Verwendung nach einem der Ansprüche 1 bis 8, wobei der Zustand ausgewählt ist aus (i) Tabaksucht, (ii) dem Risiko, eine Tabaksucht zu entwickeln, (iii) dem Risiko eine mit dem Rauchen in Zusammenhang stehende Krebserkrankung zu entwickeln und (iv) der Exposition gegenüber einer oder mehrerer Verbindungen, die durch CYP2A6 in Carcinogene umgewandelt werden.
Verwendung nach einem der Ansprüche 1 bis 9, wobei das Medikament als anhaltend freisetzende Tabletten oder Kapseln formuliert wird.
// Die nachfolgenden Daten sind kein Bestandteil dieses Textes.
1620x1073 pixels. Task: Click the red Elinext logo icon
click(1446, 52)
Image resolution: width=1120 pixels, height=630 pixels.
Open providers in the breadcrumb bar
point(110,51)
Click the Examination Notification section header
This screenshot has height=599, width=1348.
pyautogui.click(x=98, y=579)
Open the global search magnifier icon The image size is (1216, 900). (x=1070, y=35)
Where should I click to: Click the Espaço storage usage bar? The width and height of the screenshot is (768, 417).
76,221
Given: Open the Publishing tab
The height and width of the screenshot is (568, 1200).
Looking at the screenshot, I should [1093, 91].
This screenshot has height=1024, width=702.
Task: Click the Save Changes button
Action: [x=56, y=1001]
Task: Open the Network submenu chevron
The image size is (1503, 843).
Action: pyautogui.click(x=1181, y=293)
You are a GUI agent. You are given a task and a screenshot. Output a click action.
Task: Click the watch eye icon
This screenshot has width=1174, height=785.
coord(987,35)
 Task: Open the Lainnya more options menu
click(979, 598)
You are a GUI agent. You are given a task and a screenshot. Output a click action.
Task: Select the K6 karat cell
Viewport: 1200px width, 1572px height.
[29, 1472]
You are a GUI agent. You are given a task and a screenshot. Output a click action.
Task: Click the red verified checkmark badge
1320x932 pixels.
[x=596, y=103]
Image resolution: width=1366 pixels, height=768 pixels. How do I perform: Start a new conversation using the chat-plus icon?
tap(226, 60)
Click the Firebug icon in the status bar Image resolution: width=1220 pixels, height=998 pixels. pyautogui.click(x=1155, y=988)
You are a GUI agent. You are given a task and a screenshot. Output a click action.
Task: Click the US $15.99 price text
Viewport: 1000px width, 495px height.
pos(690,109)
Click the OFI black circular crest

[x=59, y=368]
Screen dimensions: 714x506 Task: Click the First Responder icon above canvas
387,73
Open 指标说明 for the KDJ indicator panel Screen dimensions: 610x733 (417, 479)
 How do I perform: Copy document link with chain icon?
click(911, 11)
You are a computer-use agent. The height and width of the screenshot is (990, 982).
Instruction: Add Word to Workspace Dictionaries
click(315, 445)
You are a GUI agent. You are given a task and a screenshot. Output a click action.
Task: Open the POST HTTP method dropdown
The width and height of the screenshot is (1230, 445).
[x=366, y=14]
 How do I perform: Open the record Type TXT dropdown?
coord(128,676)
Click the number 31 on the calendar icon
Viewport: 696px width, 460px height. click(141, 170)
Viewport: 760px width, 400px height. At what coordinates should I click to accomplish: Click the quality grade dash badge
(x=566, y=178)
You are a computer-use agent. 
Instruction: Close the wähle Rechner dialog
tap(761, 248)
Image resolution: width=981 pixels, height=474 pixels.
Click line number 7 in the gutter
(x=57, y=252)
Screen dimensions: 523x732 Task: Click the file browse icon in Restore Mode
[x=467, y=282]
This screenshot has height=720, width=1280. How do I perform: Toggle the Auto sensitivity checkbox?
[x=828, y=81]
Zusammensetzung, welche (a) Nikotin und (b) eine oder mehrere Substanzen, die CYP2A6-Aktivität hemmen und ausgewählt sind aus Tranylcypromin, Esculetin oder Selegilin, umfasst, um die Wirksamkeit einer oralen Nikotinersatztherapie in einem Individuum mit einem CYP2A6-Genotyp, der mit einer aktiven Form des Enzyms assoziiert ist, zu stärken.
Zusammensetzung nach Anspruch 11, die als kontrolliert oder langsam freisetzendes Kapselsystem formuliert ist.